What is Cloud Computing ? By Helena.
By pierrot on Jan 13, 2009
The definition of Cloud Computing is not as clear and unambiguous as e. g. definitions in mathematics or physics are. According to Wikipedia, “Cloud Computing is Internet-based development and use of computer technology“. This can include many different things, though. A bit more exactly, the concept can be explained as usage of technology services via the Internet, without needing to know or control the infrastructure which supports them. Of course, it is still an umbrella term covering various offerings and architectures, but the idea of reliance on the Internet for satisfying the computing needs of the users is the main common concept of all of them.
However, Cloud Computing should not be confused with grid computing – a distributed computing concept, where a ‘supercomputer’ is composed of single networked machines.
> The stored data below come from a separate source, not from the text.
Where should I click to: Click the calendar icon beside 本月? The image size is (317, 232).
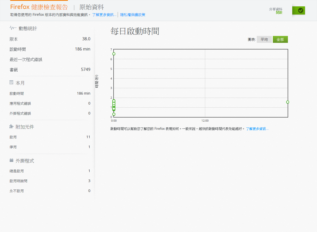pos(11,82)
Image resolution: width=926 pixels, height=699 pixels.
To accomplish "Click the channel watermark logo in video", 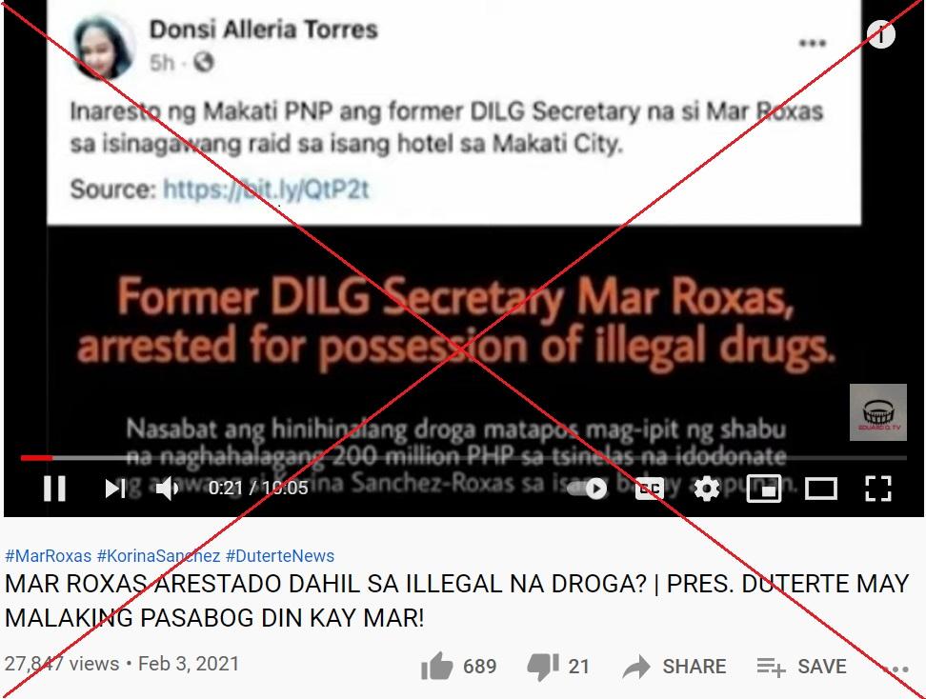I will coord(877,412).
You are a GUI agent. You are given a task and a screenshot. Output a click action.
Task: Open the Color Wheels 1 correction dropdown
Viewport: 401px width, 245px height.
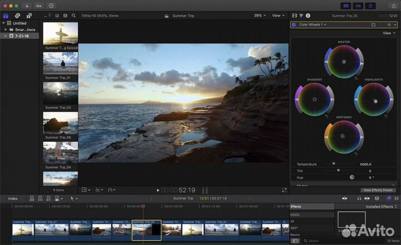point(312,25)
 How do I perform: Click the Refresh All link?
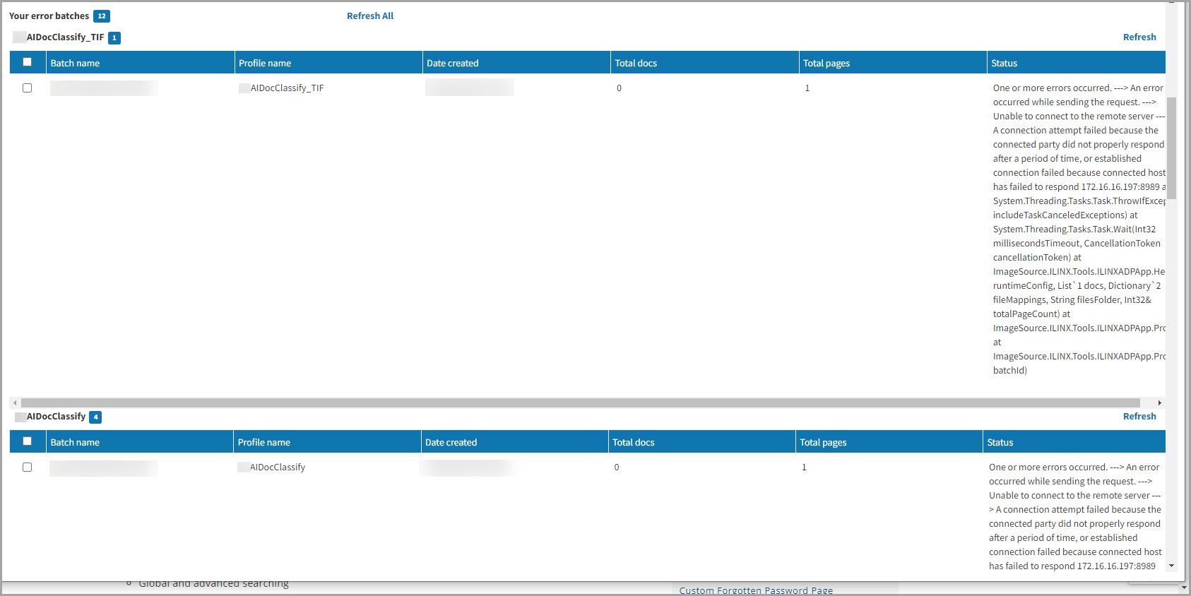[x=369, y=16]
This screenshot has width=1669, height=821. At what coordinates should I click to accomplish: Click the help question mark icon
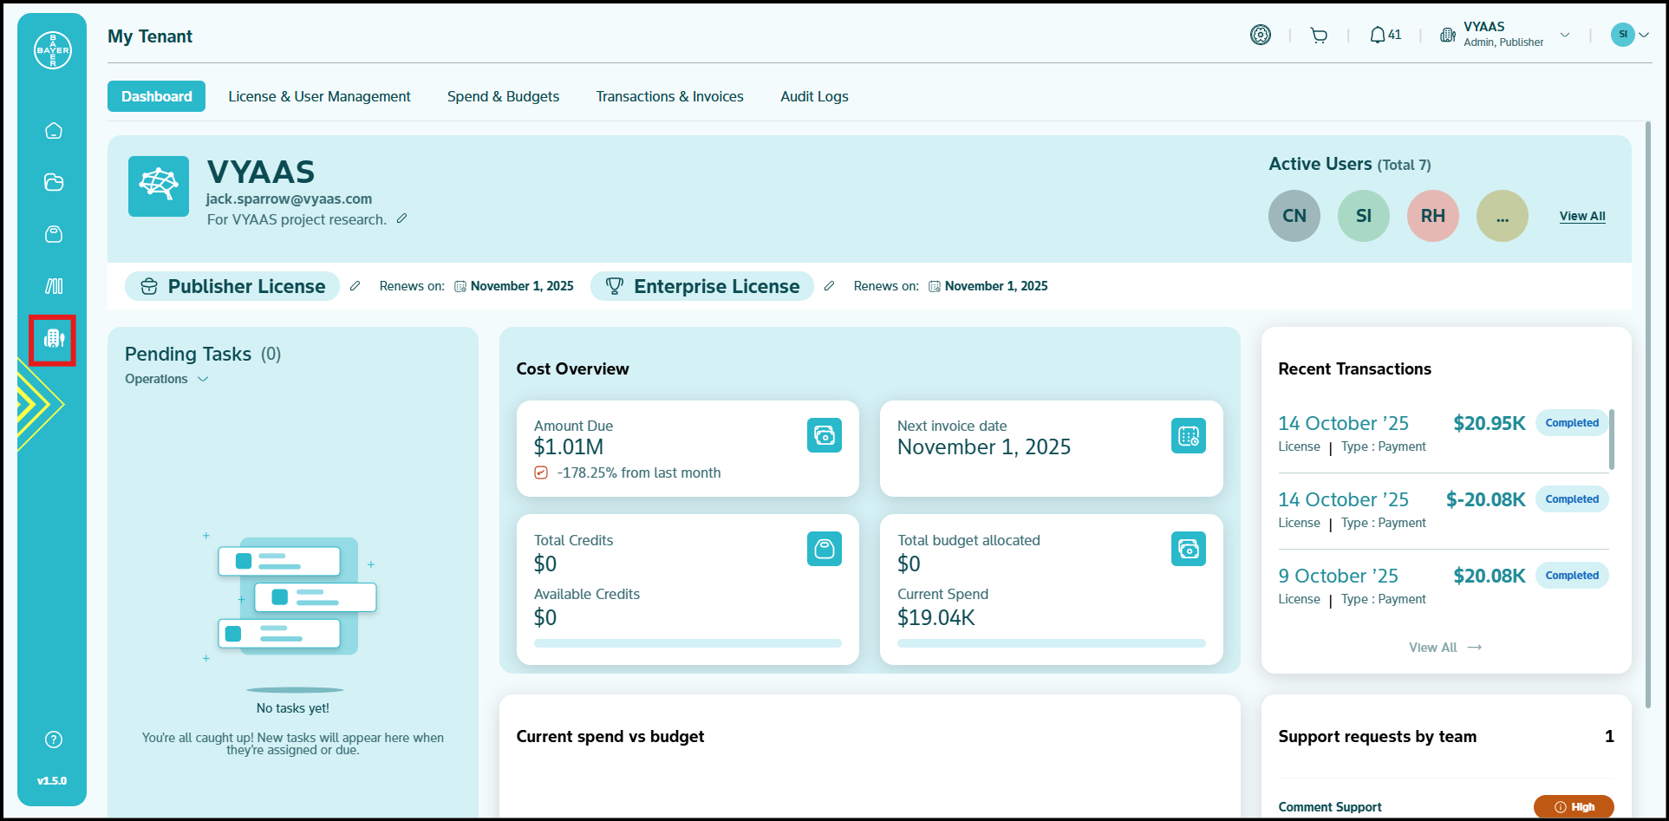(54, 740)
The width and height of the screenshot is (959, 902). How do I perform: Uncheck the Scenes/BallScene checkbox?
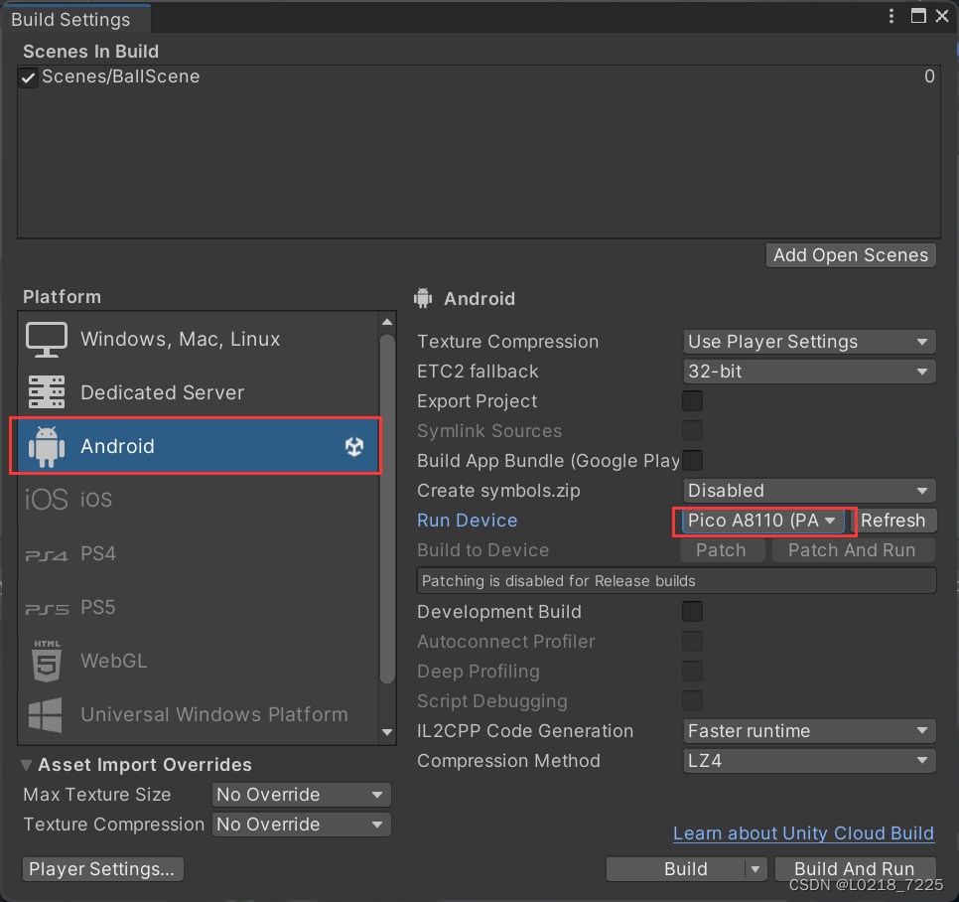pyautogui.click(x=27, y=76)
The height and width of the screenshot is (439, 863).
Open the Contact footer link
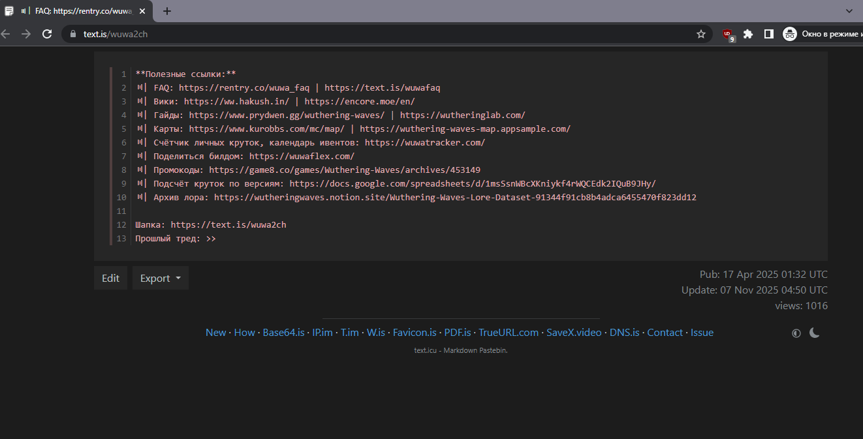tap(665, 333)
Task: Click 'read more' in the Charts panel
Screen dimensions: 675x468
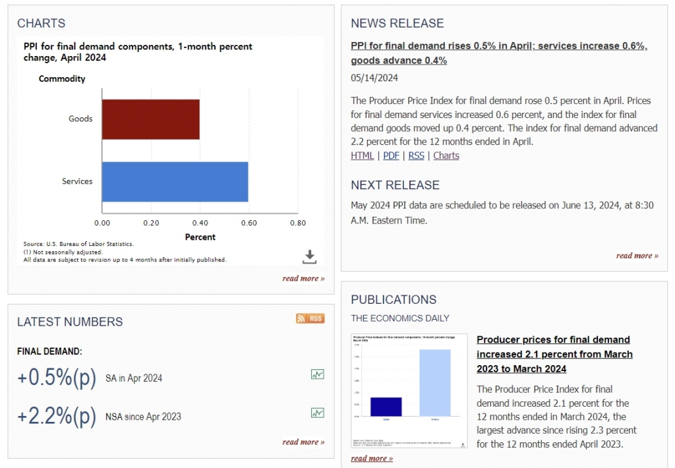Action: [x=303, y=278]
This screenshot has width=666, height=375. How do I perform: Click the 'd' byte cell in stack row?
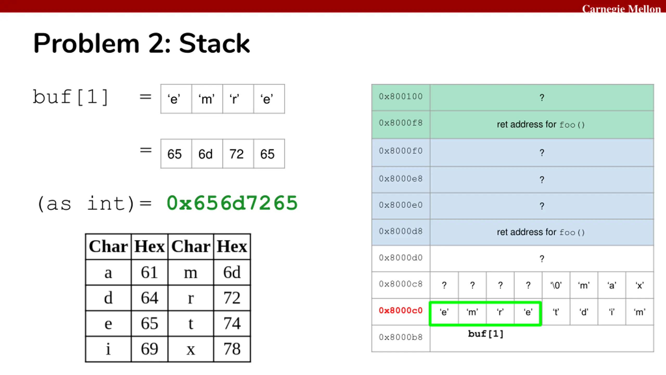pos(584,312)
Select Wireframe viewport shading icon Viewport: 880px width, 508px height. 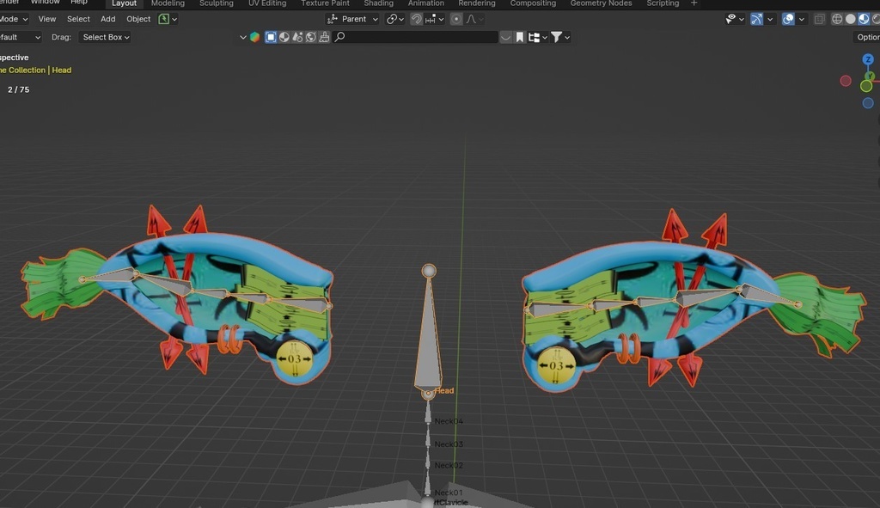836,18
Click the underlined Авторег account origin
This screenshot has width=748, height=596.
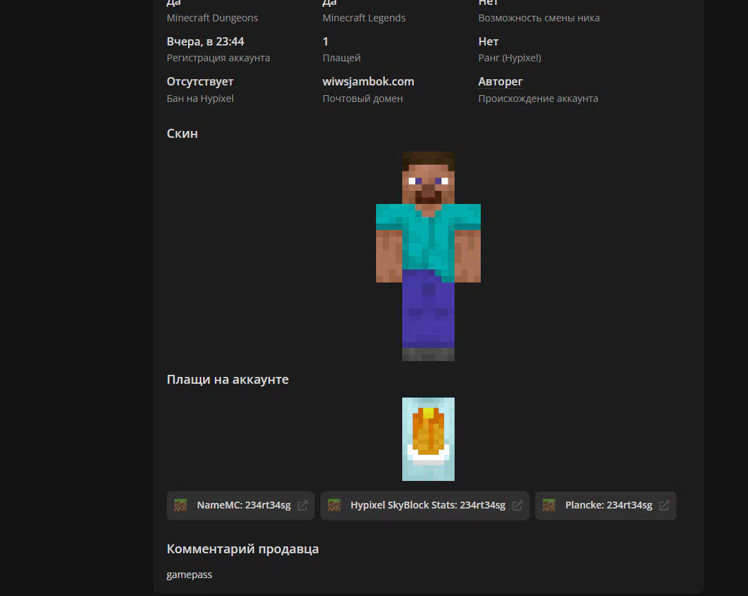[500, 81]
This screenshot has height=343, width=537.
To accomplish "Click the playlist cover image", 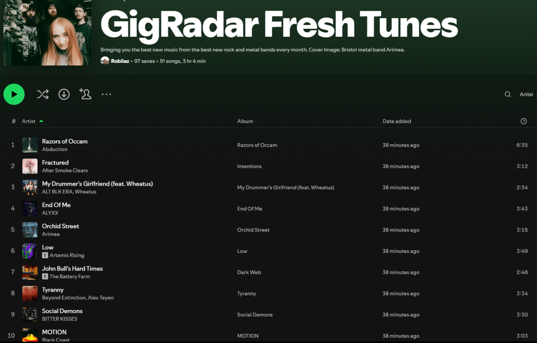I will click(47, 33).
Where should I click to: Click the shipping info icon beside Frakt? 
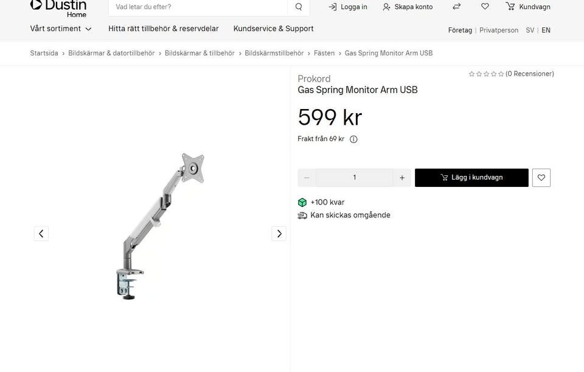click(353, 139)
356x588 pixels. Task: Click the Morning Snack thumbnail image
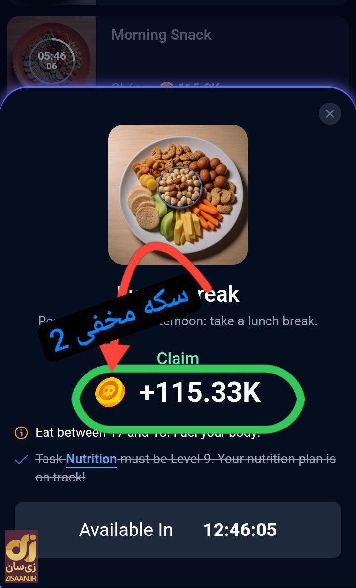pyautogui.click(x=51, y=53)
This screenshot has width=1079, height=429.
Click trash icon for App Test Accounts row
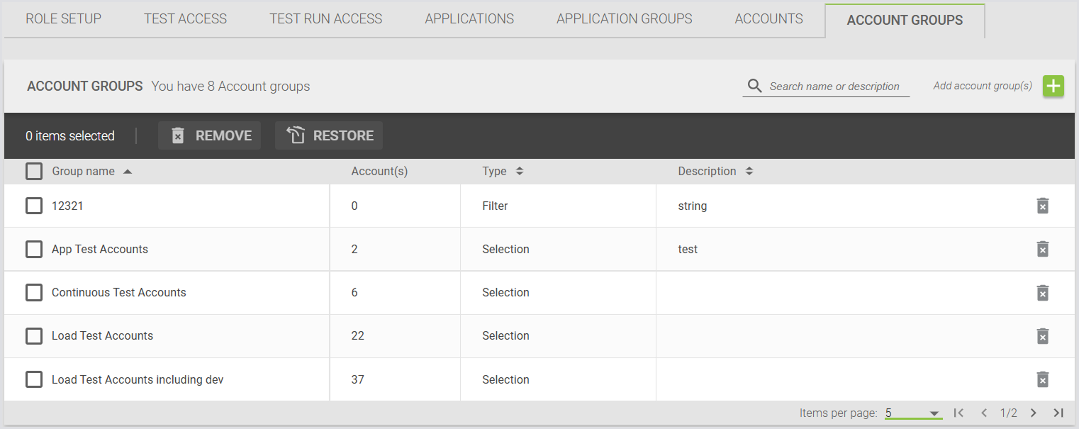pyautogui.click(x=1042, y=249)
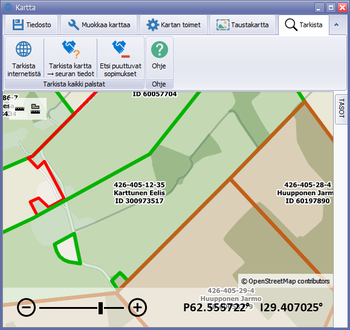Click the zoom slider handle
The height and width of the screenshot is (330, 350).
[x=101, y=308]
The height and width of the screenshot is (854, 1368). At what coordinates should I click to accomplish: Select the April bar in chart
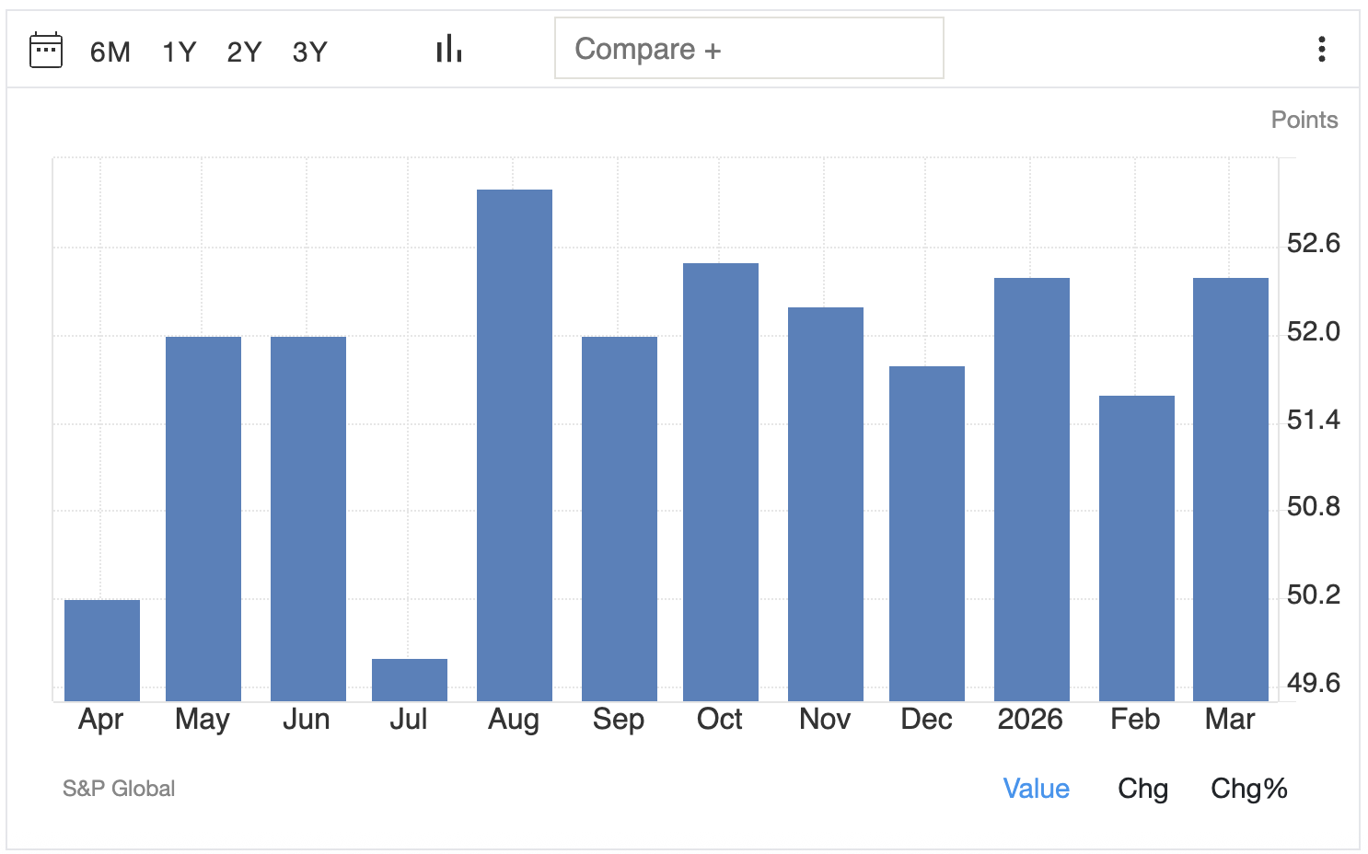pyautogui.click(x=102, y=651)
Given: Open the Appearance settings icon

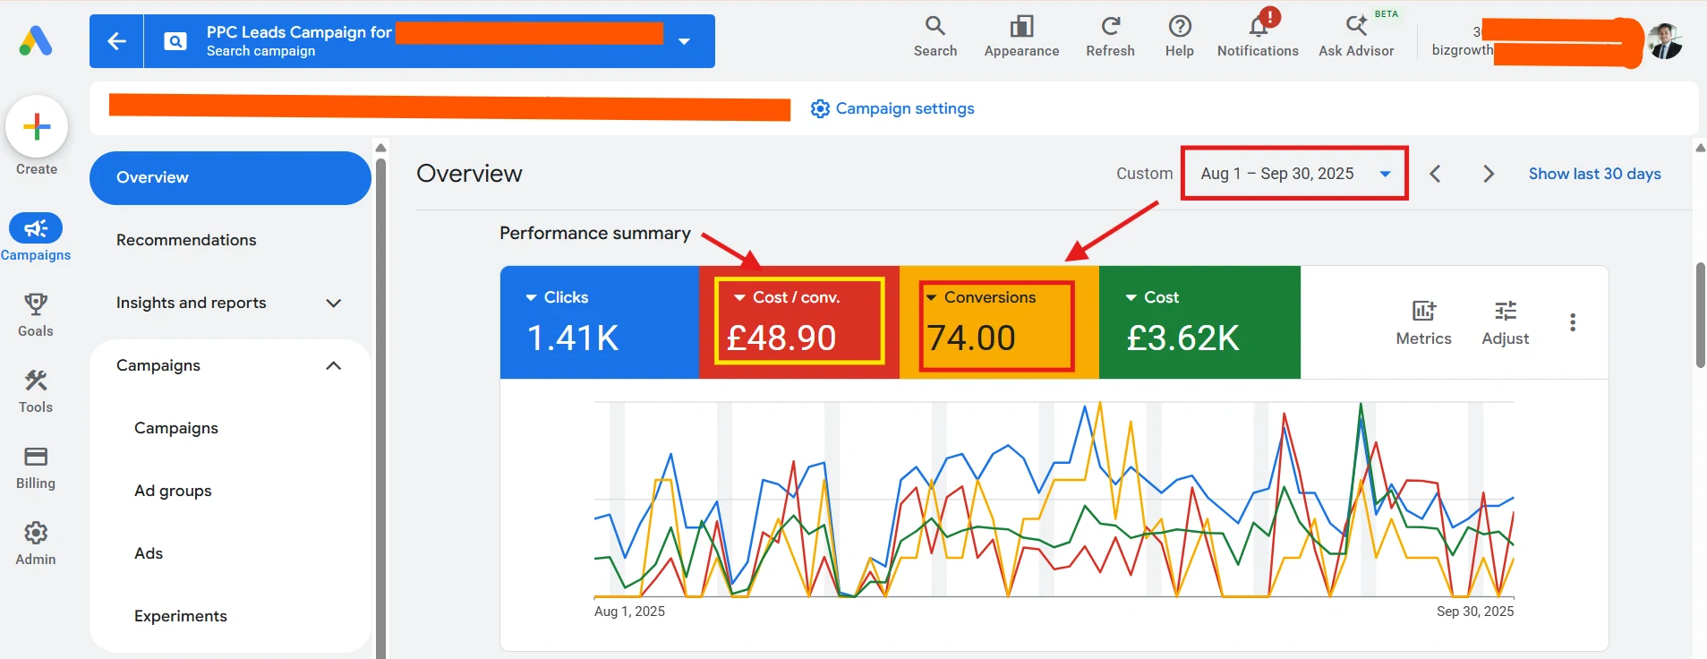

Cloud Computing is rather about using the software and hardware resources of the provider by the end user then about providing the end user’s computing power to a central subject.
MAIN ASPECTS, POSITIVES AND NEGATIVES
location independence – the user can access the desired service from anywhere in the world, using any device with any (supported) system
cost-effectiveness – the whole infrastructure is owned by the provider and thus it does need to be purchased by the consumer (which is especially useful when performing infrequent computing tasks), moreover the infrastructure can be physically located in areas with low costs (electricity etc.); on the other hand it is necessary to realize that using the Cloud Computing technology may cause relevant increasing of network traffic
performance – is monitored and consistent, but can be affected by insufficient bandwidth or high network load
reliability – is enhanced by way of multiple redundant sites, but outages always happen, and affected users are then not able to do much about it …
scalability – the concept quickly meets changing user demands as the users can always make use of exactly what they need at the moment, which also can help to lower the costs
security – there is a low risk of data loss thanks to centralization, but problems with control over sensitive data need to be solved
readily consumable – the user usually does not need to do much deployment or customization, as the provided services are easy to adopt and ready-to-use; on the other hand, the user also does not have much control over the application’s behavior and its changes (as the provider is the owner and manager of the code)
A LITTLE HISTORY
The term ‘Cloud Computing’ started to appear in the beginning of the 21st century, although the idea of a similar concept is, of course, older. In 2007 it started gaining its popularity in the mainstream press and by mid-2008 it was already a hot topic and numerous Cloud Computing events had been scheduled.
Cloud Computing is being driven by providers including Amazon, Google and Microsoft. It is being adopted by individual users through large enterprises including General Electric, L'Oréal, and Procter & Gamble.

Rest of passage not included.